• [SELECTED EXCERPT]:
####################

Great things afoot in the MySQL community

December 23, 2008

tl;dr: The MySQL community rocks. Percona, XtraDB, Drizzle, SSD storage, InnoDB IO scalability challenges.

For anyone who lives and dies by MySQL and InnoDB, things are finally starting to heat up and get interesting. I’ve been banging the “MySQL/InnoDB scales poorly” drums for years now, and despite having paid Enterprise licenses, I haven’t been able to get anywhere. I was pretty excited when Sun bought MySQL since their future is intrinsically tied to concurrency, but things have been pretty slow going over there this year.

####################

[Saved entries]
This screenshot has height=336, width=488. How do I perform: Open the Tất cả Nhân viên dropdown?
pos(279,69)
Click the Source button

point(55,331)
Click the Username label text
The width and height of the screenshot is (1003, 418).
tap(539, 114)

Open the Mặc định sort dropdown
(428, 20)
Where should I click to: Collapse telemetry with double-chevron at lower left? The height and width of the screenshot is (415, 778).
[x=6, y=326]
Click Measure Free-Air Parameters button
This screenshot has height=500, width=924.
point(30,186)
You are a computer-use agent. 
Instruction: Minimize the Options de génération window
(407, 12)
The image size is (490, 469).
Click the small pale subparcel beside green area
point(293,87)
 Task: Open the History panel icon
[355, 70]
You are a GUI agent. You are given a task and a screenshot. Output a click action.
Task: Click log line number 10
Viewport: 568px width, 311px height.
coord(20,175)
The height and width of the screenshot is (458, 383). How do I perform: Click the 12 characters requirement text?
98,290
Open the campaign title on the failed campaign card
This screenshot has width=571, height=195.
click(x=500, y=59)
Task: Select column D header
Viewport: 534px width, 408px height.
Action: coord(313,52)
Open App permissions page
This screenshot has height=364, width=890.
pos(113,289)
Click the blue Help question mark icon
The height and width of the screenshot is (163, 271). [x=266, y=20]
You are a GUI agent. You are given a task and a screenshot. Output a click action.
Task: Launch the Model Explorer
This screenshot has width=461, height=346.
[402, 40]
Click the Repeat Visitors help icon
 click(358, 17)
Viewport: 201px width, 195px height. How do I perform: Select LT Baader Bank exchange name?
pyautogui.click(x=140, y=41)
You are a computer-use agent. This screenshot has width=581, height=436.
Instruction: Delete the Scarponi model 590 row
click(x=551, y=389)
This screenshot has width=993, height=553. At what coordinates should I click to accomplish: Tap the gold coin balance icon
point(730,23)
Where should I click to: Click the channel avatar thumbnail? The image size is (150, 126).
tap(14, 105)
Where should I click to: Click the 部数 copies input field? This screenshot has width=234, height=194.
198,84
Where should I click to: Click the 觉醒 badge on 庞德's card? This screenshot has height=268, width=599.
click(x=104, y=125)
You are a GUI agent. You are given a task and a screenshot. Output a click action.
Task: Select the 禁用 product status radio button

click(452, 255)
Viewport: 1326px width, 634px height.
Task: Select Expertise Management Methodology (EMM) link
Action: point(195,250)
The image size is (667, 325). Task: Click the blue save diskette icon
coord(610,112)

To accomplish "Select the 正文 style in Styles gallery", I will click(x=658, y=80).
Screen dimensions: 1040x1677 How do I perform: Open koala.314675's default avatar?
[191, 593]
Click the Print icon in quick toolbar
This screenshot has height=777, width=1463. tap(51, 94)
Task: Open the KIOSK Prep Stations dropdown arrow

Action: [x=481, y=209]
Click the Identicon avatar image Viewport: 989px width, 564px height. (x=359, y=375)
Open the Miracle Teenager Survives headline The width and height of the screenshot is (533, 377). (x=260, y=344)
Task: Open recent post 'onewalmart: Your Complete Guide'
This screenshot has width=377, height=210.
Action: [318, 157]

####################

• [CHECK YOUR UNDERSTANDING]:
A. In the MySQL community post, why was the writer excited when Sun bought MySQL? Answer in one to three sentences.
B. Go on with the MySQL community post from the point where it stops.
The records have nothing to do with this.

• [YOUR RESPONSES]:
A. The writer was excited because Sun's future is closely tied to concurrency. That gave hope that Sun would work on how poorly MySQL and InnoDB scale.

B.
But the community has finally taken up arms and is fighting the good fight. It’s (finally!) a great time to be a MySQL user because there’s been lots of recent progress. Here’re some of my favorites (and highlights of work left to do):

PERCONA

I can’t sing Percona’s praises enough. They’re probably the most knowledgeable MySQL experts out there (possibly even including Sun). Absolutely the best bang for the buck in terms of MySQL service and support – better than MySQL’s own offering. (If I had to guess why that is, I’d bet that MySQL/Sun don’t want to step on Oracle’s toes by fixing InnoDB – but >99% of what we need is related to InnoDB. Percona has no such tip-toeing limitations.) Let me quickly count the ways they’ve helped me in the last few months:

  • They knew of a super obscure configuration setting “back_log“. Have you ever heard of it? I hadn’t. But we started seeing latency on MySQL connections (up to *3 seconds*!) on systems that hadn’t changed recently (exactly 3 seconds sounded awfully suspicious, and sure enough, it was TCP retries). After going through every single kernel, network, and MySQL tuning parameter I know (and I know a lot), I finally called Percona. They dug in, investigated the system, and unearthed ‘back_log’ within an hour or two. Popped that into my configuration and boom, everything was fine again. Whew!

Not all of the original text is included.